How to Break a Terrorist: The US Interrogators Who Used Brains, Not Brutality, to Take Down the Deadliest Man in Iraq
- Author: Matthew Alexander (pseudonym)
- Publisher: St. Martin's Griffin
- Pages: 304
- ISBN: 9780312675110

= How to Break a Terrorist =

2008 book

How to Break a Terrorist: The US Interrogators Who Used Brains, Not Brutality, to Take Down the Deadliest Man in Iraq is a 2008 book written by an American airman who played a key role in tracking down Abu Musab al-Zarqawi.

==Background==

The interrogator who wrote the book published it under the pen name Matthew Alexander, for security reasons. The author wrote the book as a pseudonymous officer in the US Air Force who had served for fourteen years. Alexander's real name has been sealed by court order by the District of Columbia District Court. Alexander makes television appearances under his pseudonym.
According to Jeff Stein, writing in The Washington Post, the author's real name was Anthony Camerino, a Major in the United States Air Force Reserve.
In an op-ed published in The Washington Post, Alexander wrote that after his arrival in Iraq in 2006 he found:

The Army was still conducting interrogations according to the Guantanamo Bay model: Interrogators were nominally using the methods outlined in the U.S. Army Field Manual, the interrogators' bible, but they were pushing in every way possible to bend the rules – and often break them.

The author has stated that when the Pentagon vetted the book they initially made 93 redactions.

I sued the Department of Defense first to review the book and then to argue the redactions, because they had redacted obvious unclassified material, things that I had taken straight out of the unclassified field manual and also some items that were directly off the Army's own website. So, eventually they acquiesced on eighty of the ninety-three redactions.

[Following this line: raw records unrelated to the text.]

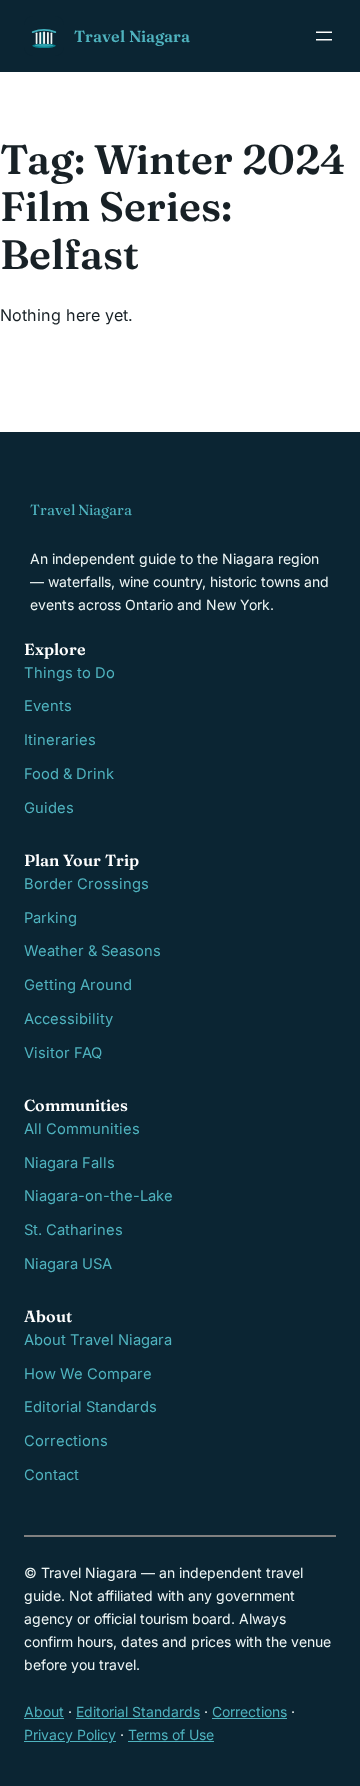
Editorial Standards (90, 1407)
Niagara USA (68, 1264)
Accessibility (68, 1019)
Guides (49, 808)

Alexander is an outspoken opponent of torture. He refutes the effectiveness of torture for interrogation, citing its negative long-term effects such as recruiting for Al-Qaeda. He also argues that torture is contrary to the American principles of freedom, liberty, and justice, and that should they resort to torture, American interrogators become the enemy they serve to defeat. Similar arguments have been made by other former interrogators from the U.S. military, FBI, and the CIA, including Colonel Steven Kleinman. In an interview with human rights lawyer Scott Horton for Harper's Magazine, Alexander said

The American public has a right to know that they do not have to choose between torture and terror. There is a better way to conduct interrogations that works more efficiently, keeps Americans safe, and doesn't sacrifice our integrity. Our greatest victory to date in this war, the death of Abu Musab Al Zarqawi (which saved thousands of lives and helped pave the way to the Sunni Awakening), was achieved using interrogation methods that had nothing to do with torture. The American people deserve to know that.

Alexander described Marc Thiessen's 2010 book Courting Disaster, which defended the use of torture (referred to euphemistically as enhanced interrogation techniques), as "a literary defense of war criminals".